长非编码RNA CXorf28促进非小细胞肺癌转移的分子机制

Non-small cell lung cancer (NSCLC) is one of the most common malignant tumor with the highest morbidity and mortality worldwide. Metastasis is the major cause of death from cancer, even with constant investigations, prevention and destruction of cancer metastasis is still a rough topic in basic and clinical cancer research. Previously, we found that a long non-coding RNA CXorf28 is up-regulated by PI3K/Akt pathway. And analysis of NSCLC clinical data indicate that expression of CXorf28 in NSCLC with metastasis is higher than NSCLC without metastasis, meanwhile, CXorf28 expression is correlates with poor prognosis of NSCLC patients, suggesting that CXorf28 was involved in NSCLC metastasis. Furthermore, we found that ectopic expression of CXorf28 induces epithelial-mesenchymal transition phenotype, promotes NSCLC invasion and metastasis in vitro and in vivo. Our research suggests the pivotal role of CXorf28 in NSCLC metastasis. By using RNA pull-down assay, immunoprecipitation and mass spectrometry methods, we identified that Vimentin is one of the binding partner of CXorf28, and CXorf28 preserves Vimentin stability by enhancing Vimentin phosphorylation. In the current project, we will investigate the mechanisms of CXorf28-induced NSCLC metastasis by recruiting in vitro, in vivo assays and pathological analysis. Our work may help to identify a novel diagnostic marker and a therapeutic target for metastatic NSCLC.

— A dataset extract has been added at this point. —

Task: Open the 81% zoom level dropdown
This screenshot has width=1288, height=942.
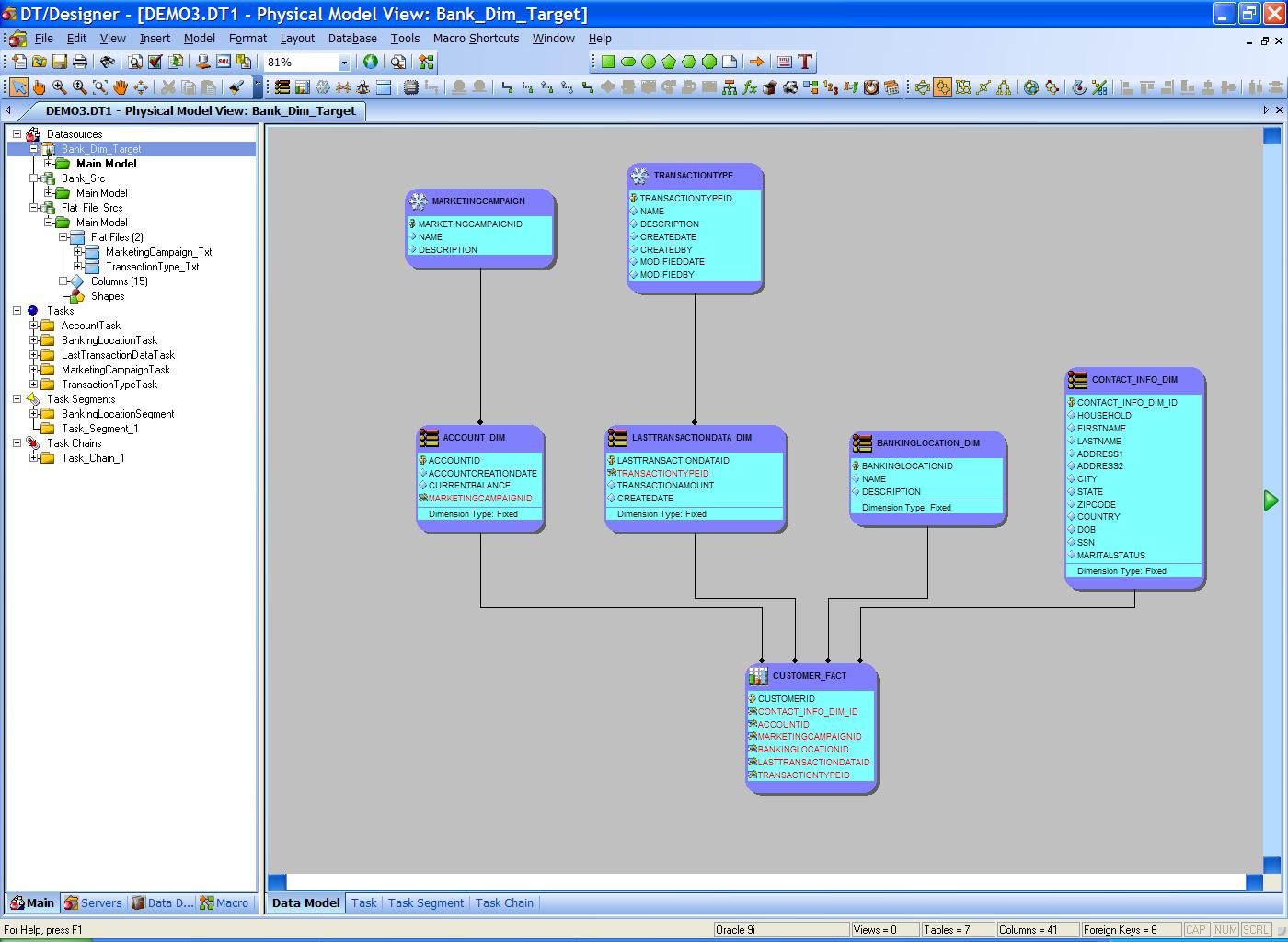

非小细胞肺癌是发病率最高，死亡病例数最多的肿瘤。肿瘤转移是病人死亡的主要原因，因此寻找促进肿瘤转移的关键分子对肿瘤的早期诊断和治疗具有重要意义。我们前期研究发现PI3K/Akt激活上调长非编码RNA CXorf28表达。临床标本分析显示，转移性肺癌中CXorf28表达较高，且与肺癌病人较差的预后相关，提示CXorf28可能促进肿瘤转移。进一步预实验结果显示：高表达CXorf28可以诱导肺癌细胞发生EMT，促进肿瘤侵袭和转移，这表明CXorf28在非小细胞肺癌的转移中具有重要生物学功能。结合RNA pull-down，免疫共沉淀等研究方法，我们发现CXorf28与EMT关键蛋白Vimentin结合，并促进Vimentin磷酸化维持其蛋白稳定。本研究将在此基础上深层次解析长非编码RNA CXorf28促进非小细胞肺癌转移的分子机制，并与临床结合为转移性非小细胞肺癌提供新的诊断标记物和治疗靶点。

肺癌是目前发病率最高、死亡病例数最多的恶性肿瘤，肿瘤转移是导致肿瘤患者死亡的主要原因，然而调控肺癌转移的关键分子及其分子机制仍不完全清楚。本项目研究发现：（1）AKT信号通过上调长非编码RNA VAL表达，降低Trim16介导的Vimentin多泛素化降解，导致Vimentin蛋白水平升高，促进肺癌细胞的侵袭、黏附、抗失巢凋亡和非EMT形式的系统转移，此外通过siRNA的小鼠体内注射我们证明VAL是一个有效的肺癌转移治疗靶点（Nat Commun. 2020 Oct 12;11(1):5127.）；（2）长非编码RNA DUXAP9-206与非小细胞肺癌恶性进展和较差预后紧密相关，其直接与E3泛素连接酶Cbl-b相互作用，减少EGFR的多泛素化降解，促进EGFR信号通路的持续激活，进而导致肺癌细胞的恶性增殖和转移（J Cell Mol Med. 2019 Mar;23(3):1852-1864.）。以上研究结果表明了长非编码RNA在肺癌转移等恶性表型中的重要调节作用，并可以作为预后判断的潜在标志物和肿瘤转移治疗靶点。